Whoever said less is more was really onto something, and perhaps that sage bit of wisdom should have been followed more closely by the producers of this season’s The Bachelorette. On Monday night Katie Thurston, one of the losers of Matt James’s season of The Bachelor, welcomed a group of incredibly average-looking and borderline creepy men to a sprawling hotel in New Mexico where they were surrounded by mountains, gorgeous landscapes, and “no dry bushes.” Katie’s season was filmed while covid precautions were still being observed, so it is extra creepy that she is alone in a gigantic desert hotel with these men, one of whom sells skin for a living. Actual human skin. I shit you not.

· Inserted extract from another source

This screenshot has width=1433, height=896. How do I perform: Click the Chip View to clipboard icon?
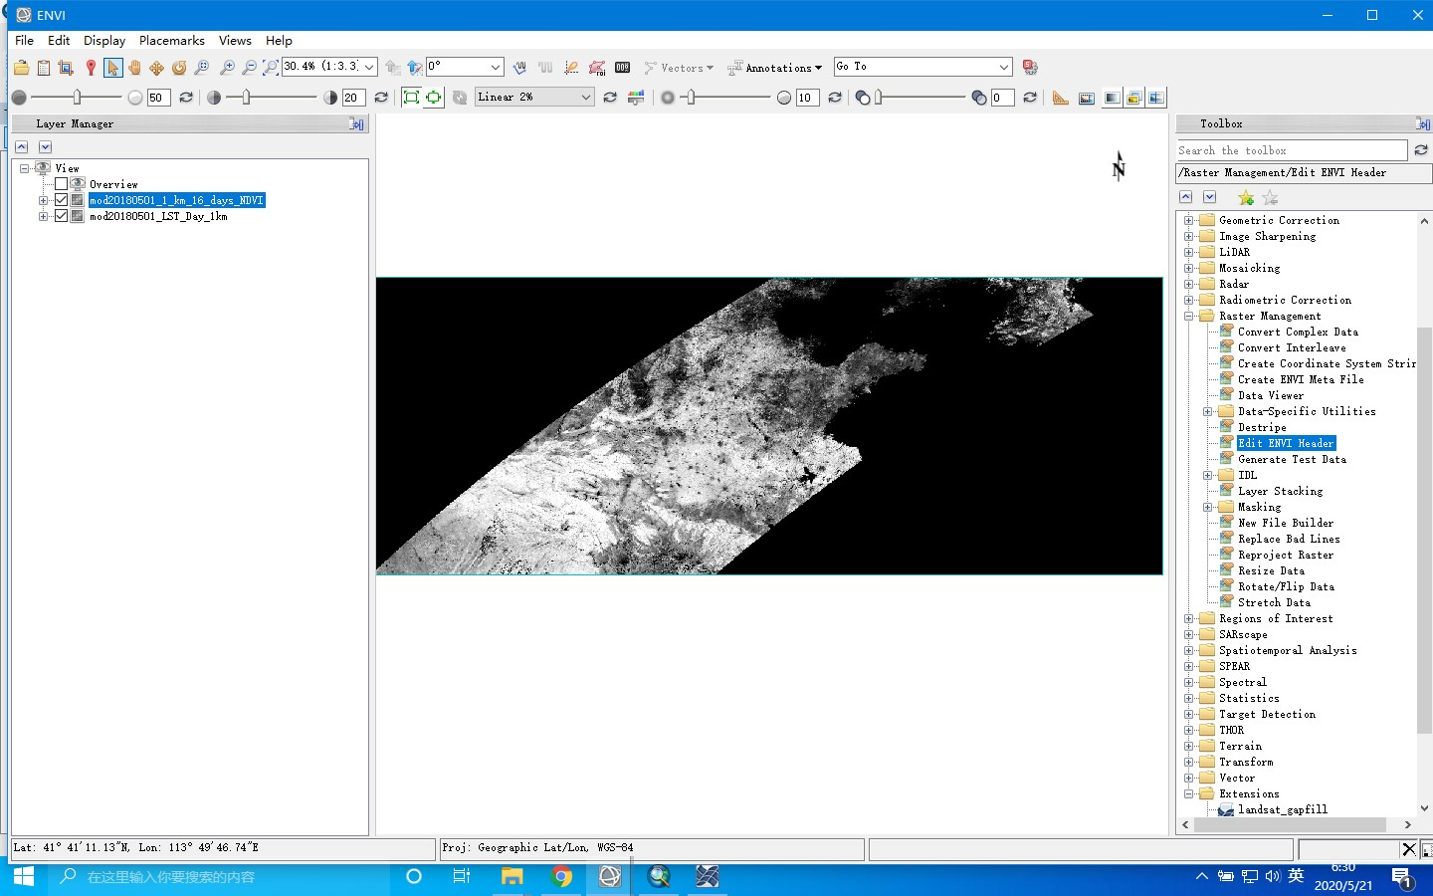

This sensation of being alone was heavily played up by the producers for the first 10 painful minutes of the premiere when Katie looked into the camera multiple times and mused about “figuring all this out” on her own. Obviously, this was to remind the viewing audience that long-time host Chris Harrison would not be making his way to New Mexico after the Kirkconnell Kerfuffle of last season. But to Katie’s fake surprise, she was not alone, because Bachelorette alums Tayshia Adams and Kaitlyn Bristowe were there, turning a show about adults trying to fuck into a two-hour sleepover with squealing adult woman giving each other the most useless dating advice possible.

But to my surprise, the addition of Tayshia and Kaitlyn as hosts/guidance counselors is not the worst thing happening in this season of the Bachelorette. In what I can only assume is an effort to make the show feel more modern and less like a guilty pleasure, Katie is being packaged as the Cool Girl, as described at length by Gillian Flynn in Gone Girl—an amalgamation of men’s perceived desires rolled into a single being that is cool with just about anything their man is cool with, even if it means “eating cold pizza and reaming a size 2.” This packaging is, of course, being eaten up by the men who frequently refer to Katie as a “real girl” and “someone I can just laugh with” as if any other woman wouldn’t be real or have a sense of humor.

While Katie’s laid back, I’m just here to have fun attitude worked well when she was part of a crowd, she’s now the star of the show and what was once the role of a jokester is now fully blown up to fill time and none of it translates when it’s just her by herself on a dais. She also for some reason feels the need to bring up multiple times that she is sex-positive but does absolutely no investigation into what that means to her personally or how she’d like to see that reflected in a partner. I’m not asking for a deep personal dive on the first night, but perhaps using more than a few giggles and the words “sex” and “confidence” would bring the audience in a bit more.

Katie’s attitude toward these men is more, Hey Bro than it is Hey Future Husband—another Cool Girl staple. If this is who she really is then that’s all fine and well, but the Bachelorette is not a place to make friends—it is a place to manufacture romance and unfairly pressure two people to get married, and if we’re not going to do that then the audience might as well hit the snooze button until Michelle Young’s season starts later this year.